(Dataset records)
━━━━━━━━━━━━━━━━━━━━

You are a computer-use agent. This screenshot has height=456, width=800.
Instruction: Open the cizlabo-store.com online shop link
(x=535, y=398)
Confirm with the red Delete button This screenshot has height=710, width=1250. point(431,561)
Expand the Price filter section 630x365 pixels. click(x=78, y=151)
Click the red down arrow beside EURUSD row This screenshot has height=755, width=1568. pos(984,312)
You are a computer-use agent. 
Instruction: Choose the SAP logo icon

━━━━━━━━━━━━━━━━━━━━

• What needs to be done
The answer should reproduce all of the data without any alteration.

• Output of the task
You are a computer-use agent. This screenshot has height=456, width=800.
Instruction: Open the cizlabo-store.com online shop link
(x=535, y=398)
Confirm with the red Delete button This screenshot has height=710, width=1250. point(431,561)
Expand the Price filter section 630x365 pixels. click(x=78, y=151)
Click the red down arrow beside EURUSD row This screenshot has height=755, width=1568. pos(984,312)
You are a computer-use agent. 
Instruction: Choose the SAP logo icon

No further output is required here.